A Global Footprint, a Local Heart
While the production base is firmly Scottish, Loch Lomond Group's commercial reach is unmistakably international. The company exports to over 100 markets, with particularly strong positions across Europe, Africa, and parts of Asia. This global orientation creates an environment where employees are regularly working across time zones, adapting messaging and strategy for culturally diverse consumers, and navigating the varied regulatory landscapes that govern alcohol sales around the world.
Yet Alexandria remains the centre of gravity. The town, situated between Glasgow and the southern Highlands, provides a grounding that shapes the company's culture. There is a directness to the way people work here, a sense that honest effort and practical results matter more than corporate theatre. The proximity of the distillery to the offices means that the people who market the whisky can walk to the place where it is made, a connection between brand and liquid that is not always present in larger drinks companies.
Ownership and Ambition
Loch Lomond Group is privately held, which affords it a degree of strategic patience that publicly listed competitors sometimes lack. Investment decisions can be made with a longer horizon, whether that means laying down stocks of spirit for future releases or committing to brand-building campaigns that may take years to fully pay off. This ownership structure also means the company can move quickly when opportunities arise, unencumbered by the quarterly reporting cycles that can slow decision-making elsewhere.
"We have the rare advantage of making everything ourselves, from grain to glass. That gives us a creative freedom that larger companies often envy, and it means every person here can see the direct impact of their work."
In recent years, the group has invested significantly in upgrading its distilling and warehousing capacity, signalling confidence in growing global demand for Scotch whisky and premium spirits more broadly. New visitor experiences at both Loch Lomond and Glen Scotia distilleries reflect an understanding that modern consumers want to engage with brands in person, not just through a bottle on a shelf.
Working at Loch Lomond Group
The workforce at Loch Lomond Group spans distillers, coopers, engineers, marketers, salespeople, and logistics specialists. The company is large enough to offer genuine career development but small enough that individuals can shape their roles and see their contributions make a tangible difference. Cross-functional collaboration is common, partly by necessity and partly by design. A brand manager might find themselves involved in new product development one week and export strategy the next.

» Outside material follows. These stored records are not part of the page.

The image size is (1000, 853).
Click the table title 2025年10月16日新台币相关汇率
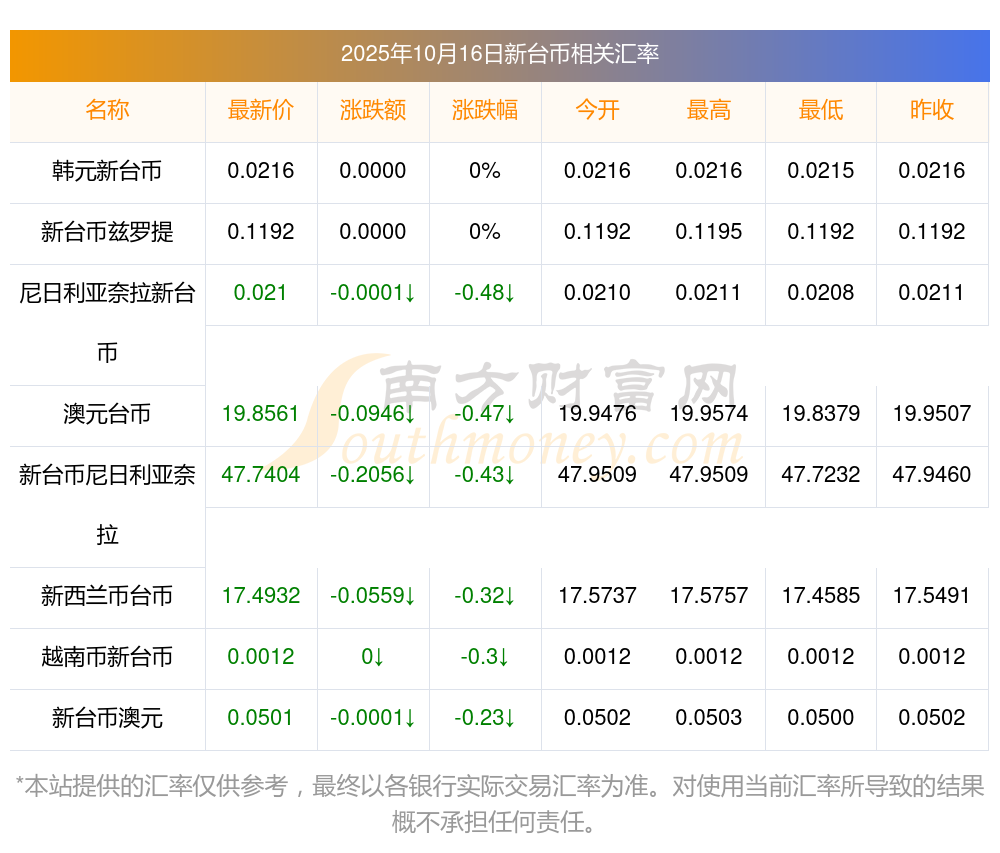tap(499, 54)
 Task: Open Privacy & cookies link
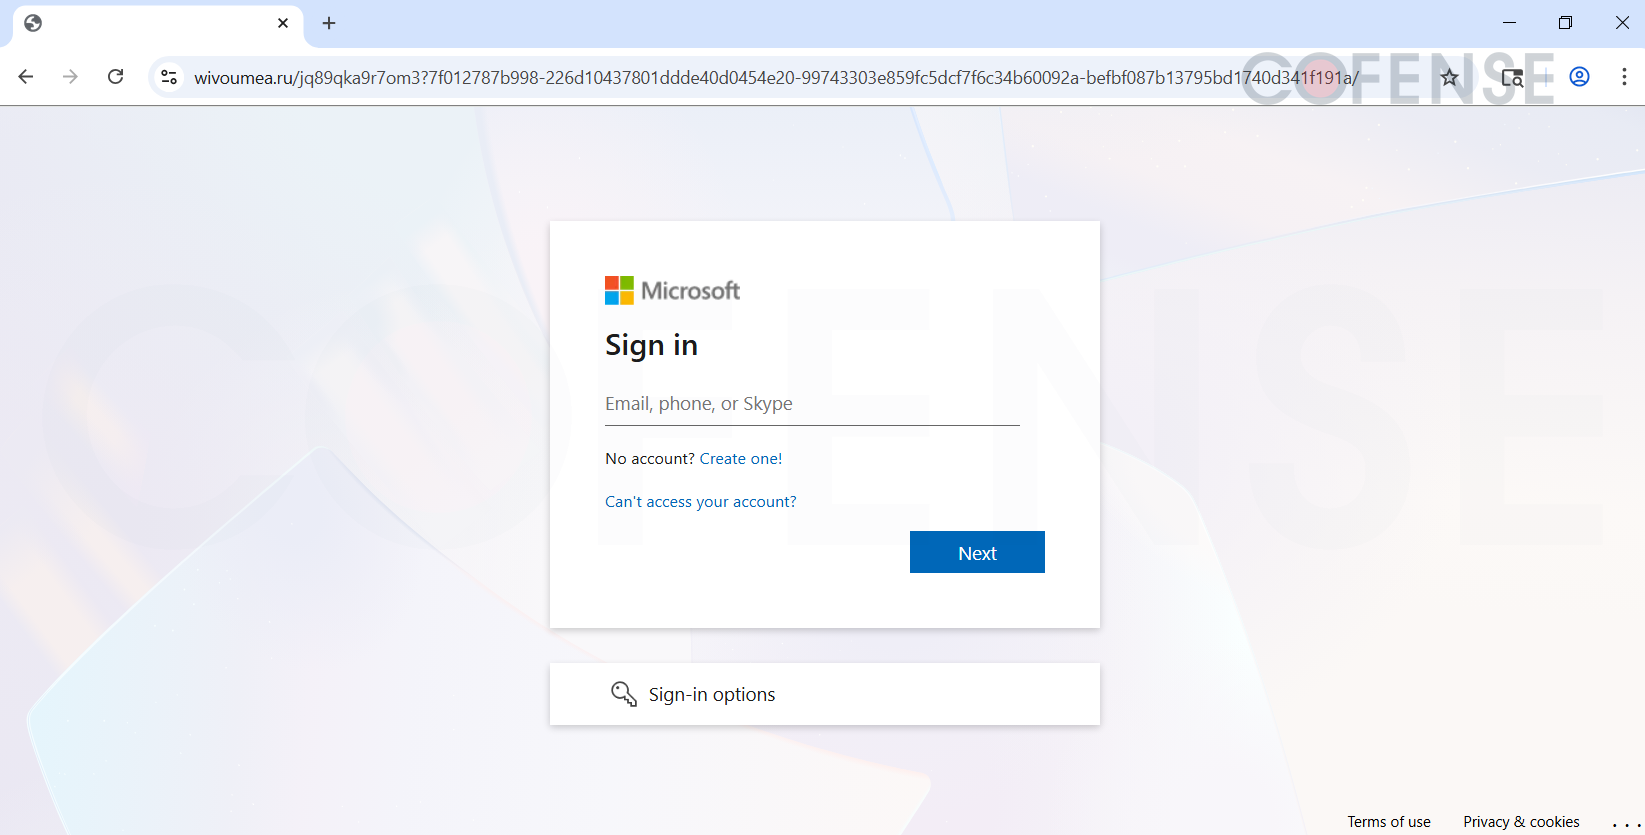(1521, 822)
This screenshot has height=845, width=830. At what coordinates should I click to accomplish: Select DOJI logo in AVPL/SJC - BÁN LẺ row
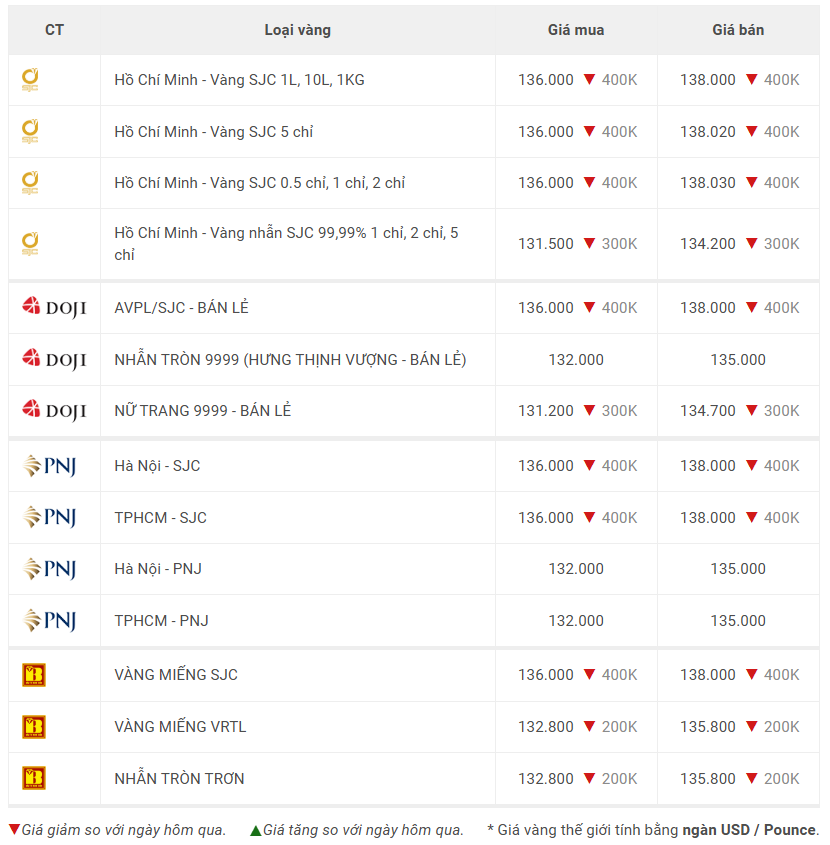[54, 308]
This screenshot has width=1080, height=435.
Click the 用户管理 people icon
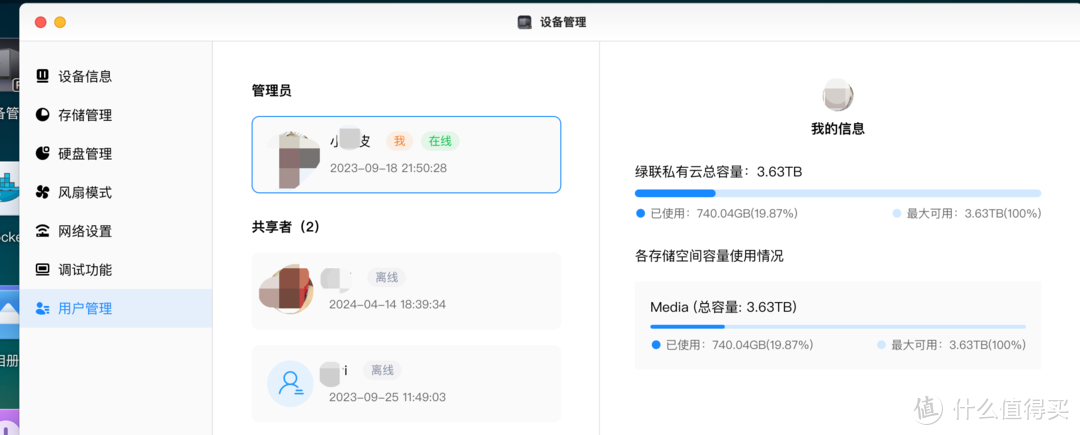point(43,309)
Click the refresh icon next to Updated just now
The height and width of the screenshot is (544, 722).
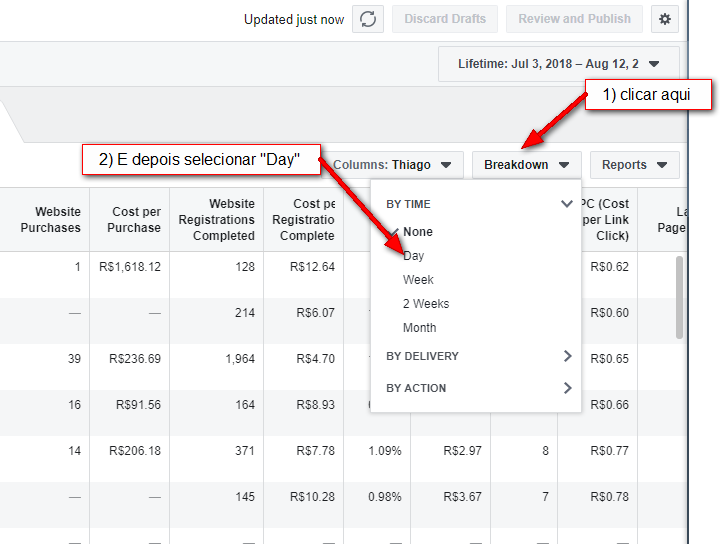coord(368,19)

For those drawn to the spirits industry, the appeal is clear. This is a company that makes things, real things, in a real place, with a heritage that stretches back centuries. But it is also a business that looks forward, investing in innovation, sustainability, and the kind of creative thinking that will define the next chapter of Scotch whisky's story.
The Road Ahead
The Scotch whisky industry is in a period of remarkable change. Consumer tastes are evolving, new markets are opening, and competition from other spirits categories is intensifying. Loch Lomond Group's combination of production versatility, brand diversity, and independent ownership positions it well to navigate these shifts. The company is not trying to be the biggest spirits group in Scotland. It is trying to be the most distinctive, the most agile, and the most true to its roots on the bonnie banks of Loch Lomond.
For anyone considering a career in the spirits world, Alexandria might not be the first place that comes to mind. But spend a little time there, walk through the warehouses where tens of thousands of casks are quietly maturing, and the logic becomes obvious. This is where the whisky is made, and this is where the story begins.